━━━ Input ━━━

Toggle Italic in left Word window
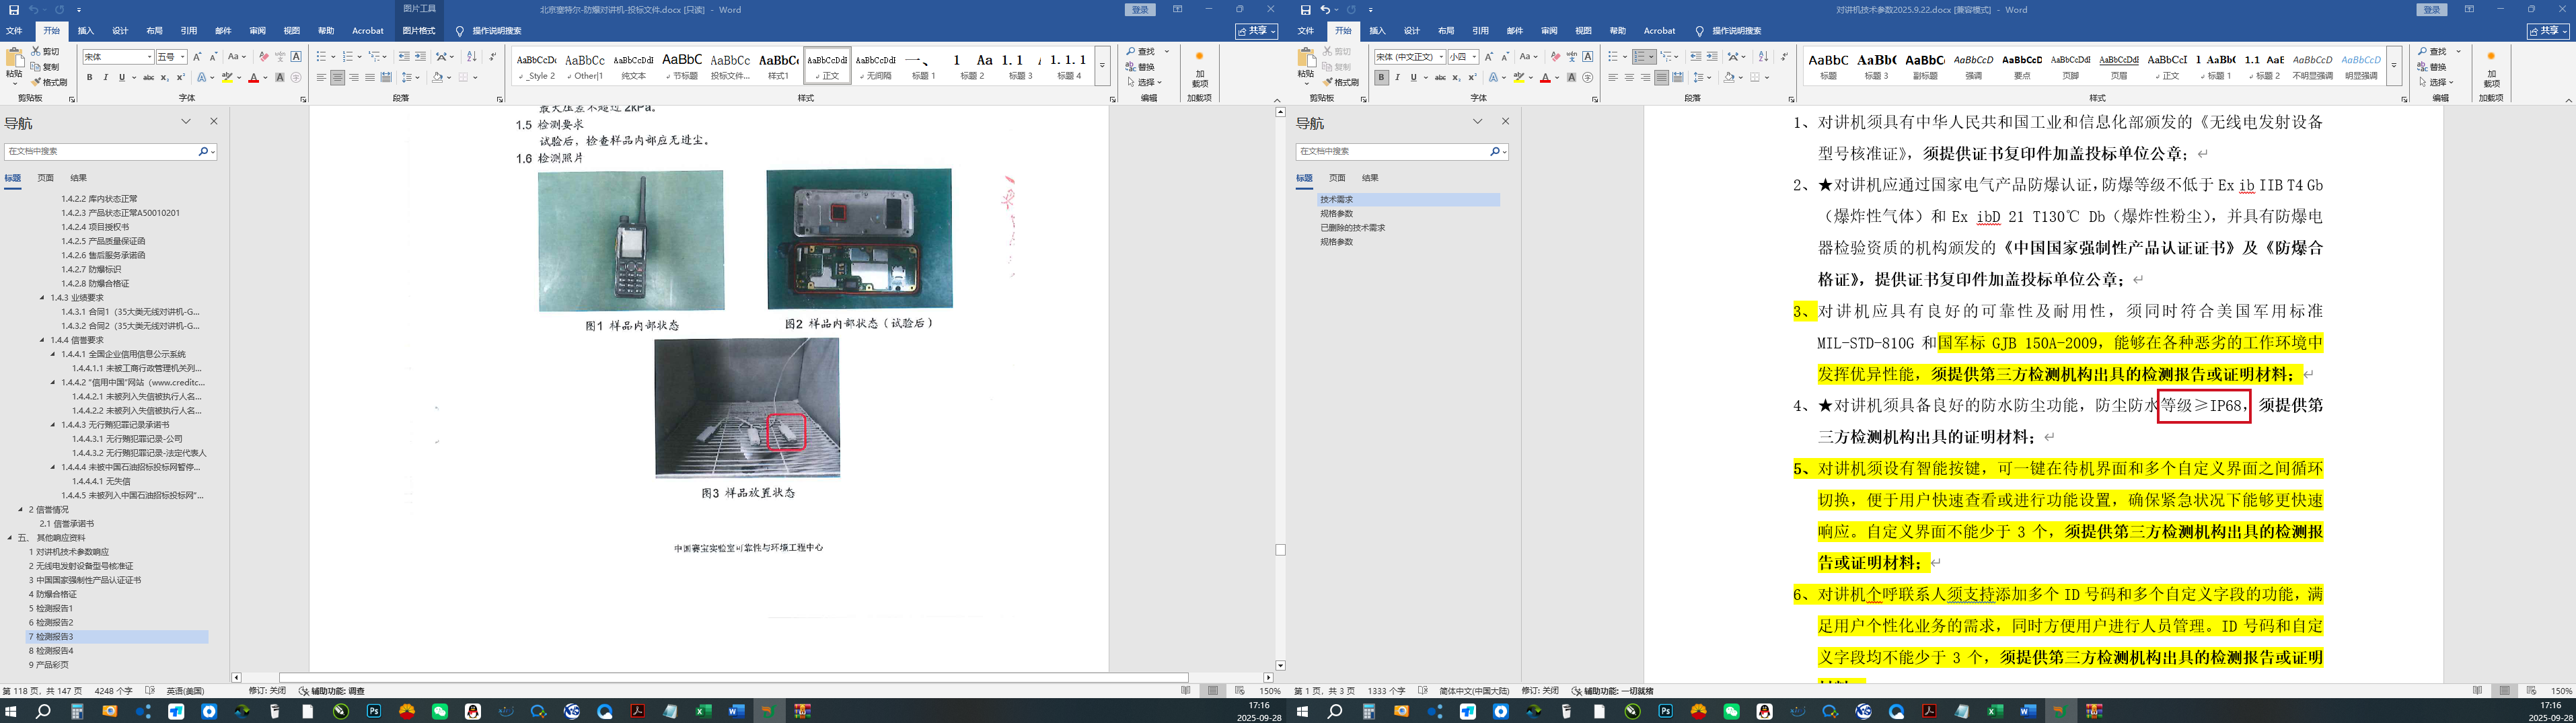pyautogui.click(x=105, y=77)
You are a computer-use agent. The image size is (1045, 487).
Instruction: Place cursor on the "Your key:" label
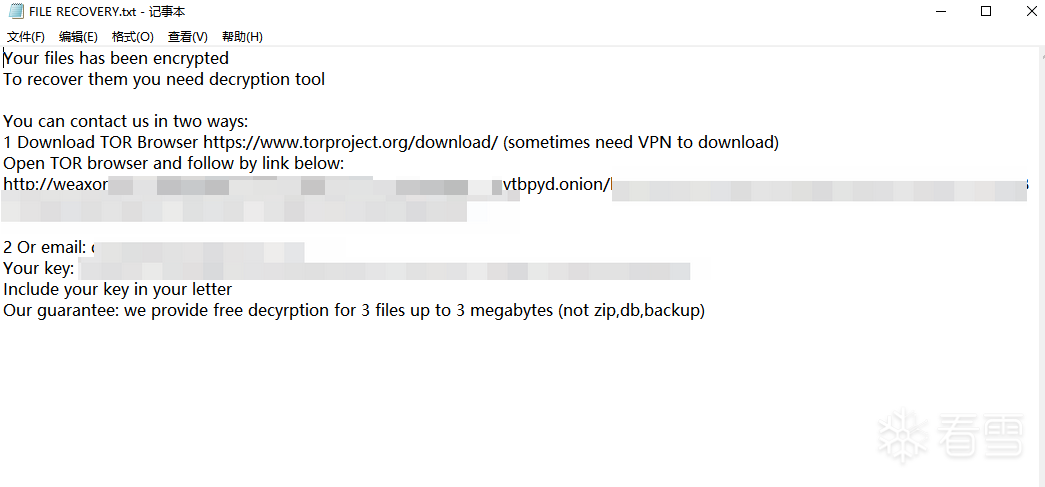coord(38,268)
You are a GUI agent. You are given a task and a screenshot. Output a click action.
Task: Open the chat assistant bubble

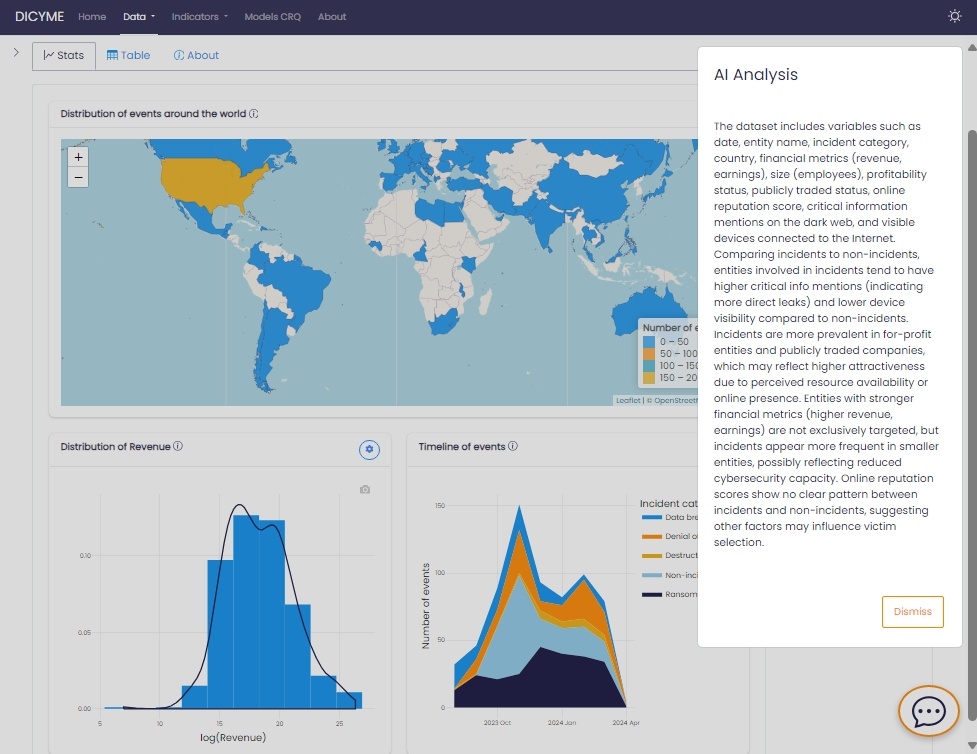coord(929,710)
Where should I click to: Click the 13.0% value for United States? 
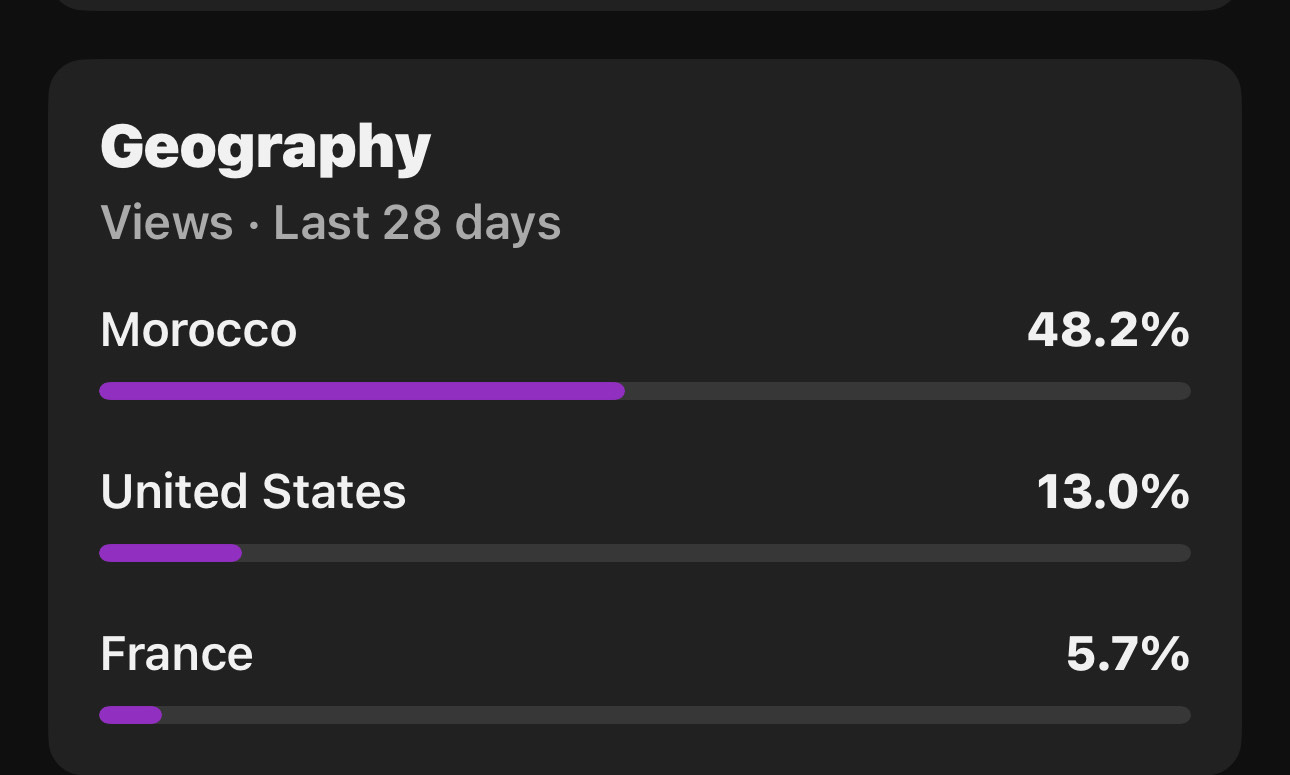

━━━
━━━ Input ━━━

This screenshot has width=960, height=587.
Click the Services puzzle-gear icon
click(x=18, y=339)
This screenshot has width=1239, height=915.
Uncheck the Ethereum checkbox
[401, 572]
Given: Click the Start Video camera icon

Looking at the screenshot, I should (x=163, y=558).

━━━

Can you print everything from the line that contains "Toggle Italic in left Word window" down to the line that contains "Where should I", both included, leaving the pictures out?

**Result**
Toggle Italic in left Word window
pyautogui.click(x=105, y=77)
You are a computer-use agent. The image size is (1045, 487).
Instruction: Place cursor on the "Your key:" label
coord(38,268)
You are a GUI agent. You are given a task and a screenshot. Output a click action.
Task: Open the chat assistant bubble

coord(929,710)
Where should I click to: Click the 13.0% value for United States? 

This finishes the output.